Lessons of the Thow affair

Andrew A. Duffy

Saturday, June 16, 2007

Forget the titillating testimony about private jets and helicopters and mansions: The Ian Thow saga is ultimately a cautionary tale.

Testimony at the B.C. Securities Commission hearing into the actions of the disgraced Saanich investment adviser was painful, as people talked about the impact of losing their life savings.

The allegations of dishonesty and manipulation were shocking.

The panel heard from spouses who followed Thow's advice that neither tell the other that they were handing over money he promised to invest.

Others testified that Thow promised big returns and little risk on short-term mortgage and bank investments.

All handed money to Thow and have nothing but cancelled cheques as proof -- he never supplied a prospectus or any documentation. Combined, investors claim to have lost over $30 million.

The testimony, which concluded this week, should be a warning to all investors.

It's easy to blame the victims for not being more vigilant.
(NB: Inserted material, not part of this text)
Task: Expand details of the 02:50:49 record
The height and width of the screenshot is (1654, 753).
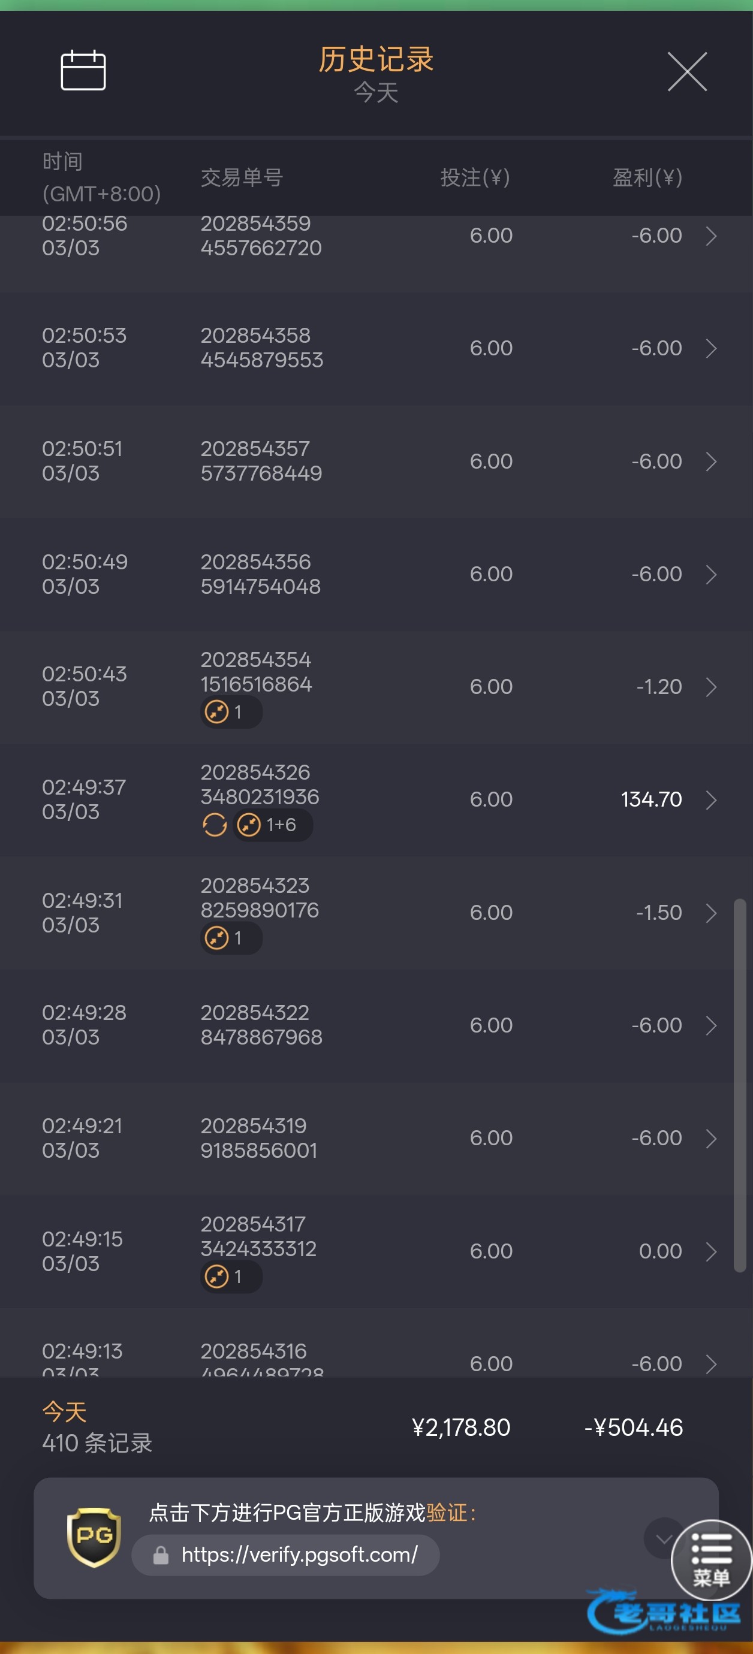Action: (x=711, y=574)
But Thow built a good name through community involvement, pretending to be a benefactor to area charities. As president of Greater Victoria Crime Stoppers, he claimed a reputation for honesty and integrity.
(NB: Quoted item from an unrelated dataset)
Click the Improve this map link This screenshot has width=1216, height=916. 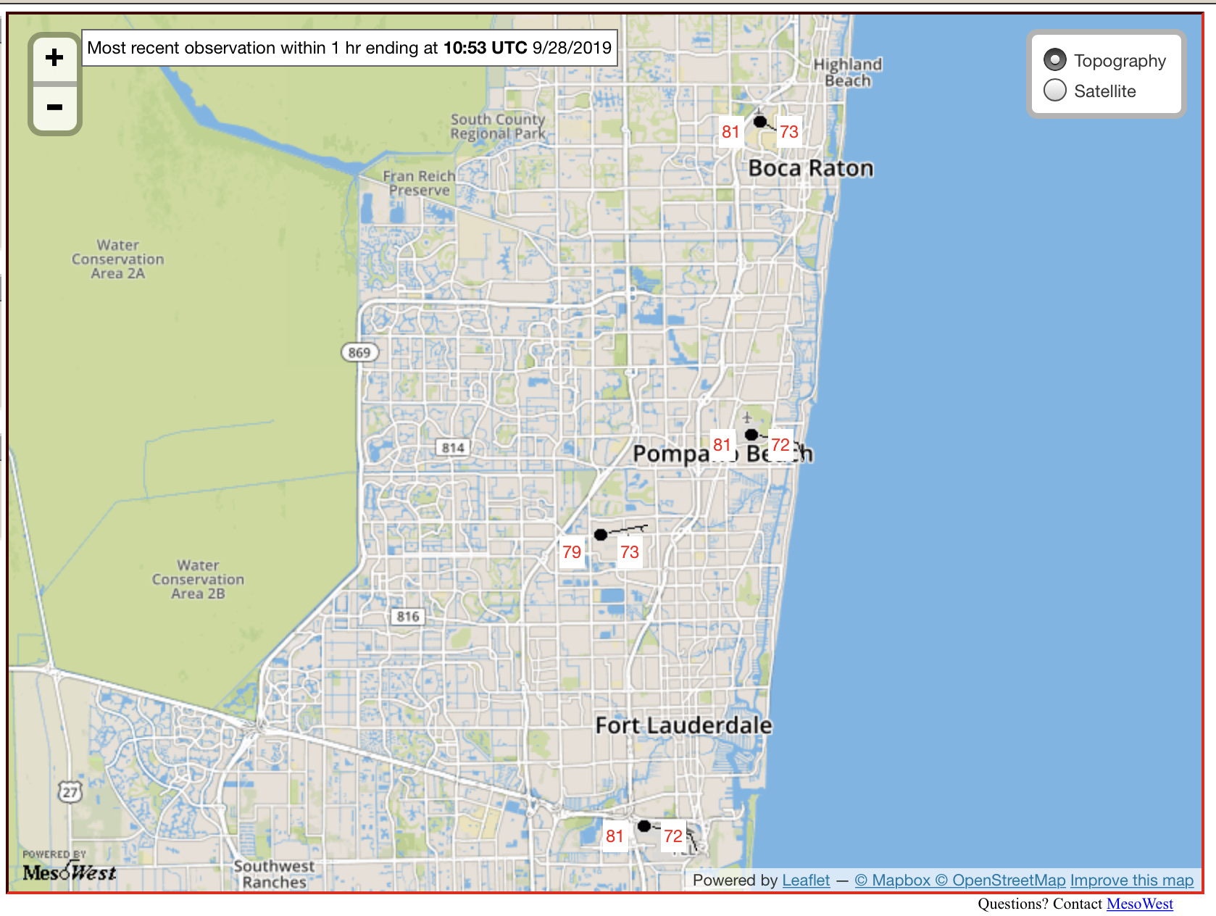pos(1131,880)
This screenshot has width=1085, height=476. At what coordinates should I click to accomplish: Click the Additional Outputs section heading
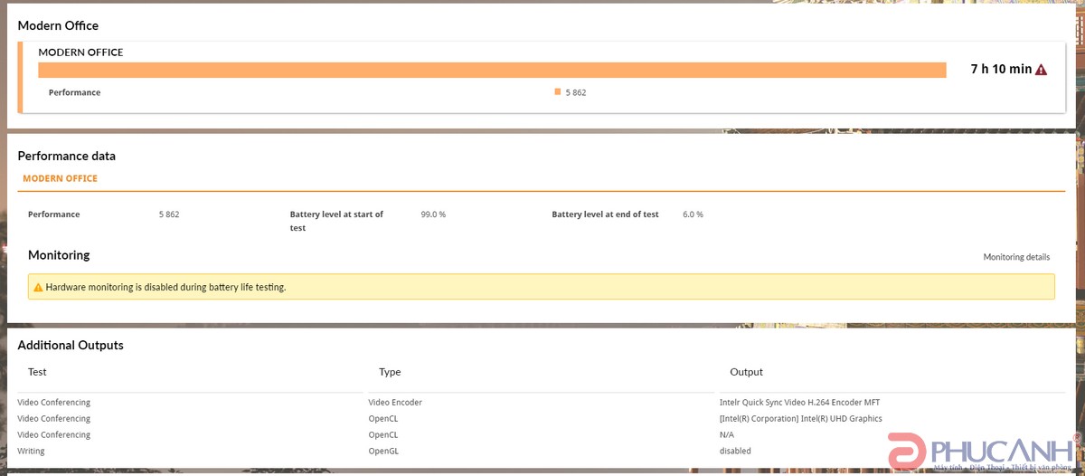click(71, 345)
Testimony indicated investors relied on Thow's apparent wealth and success -- and his standing as vice-president of Berkshire Investment Group and good relations with bankers.

In many investors' minds, Thow's handshake meant enough that proper due diligence and transaction records weren't required. This trust has proven to be tragically misplaced.

Security laws, processes and procedures are supposed to be in place to prevent scams such as the one Thow is alleged to have committed.

And the fact that he presented himself as a knowledgeable, honest investment adviser, yet proffered schemes that required investors to write him personal cheques should have set off alarms.

However, the rules and processes didn't work. The promise of regulation was no replacement for common sense and skepticism.

There are lessons to be learned from the pain of those who trusted and invested in Thow's reputation and charisma. Be critical, analyze and demand documentation.

And remember: If it sounds too good to be true, it probably is.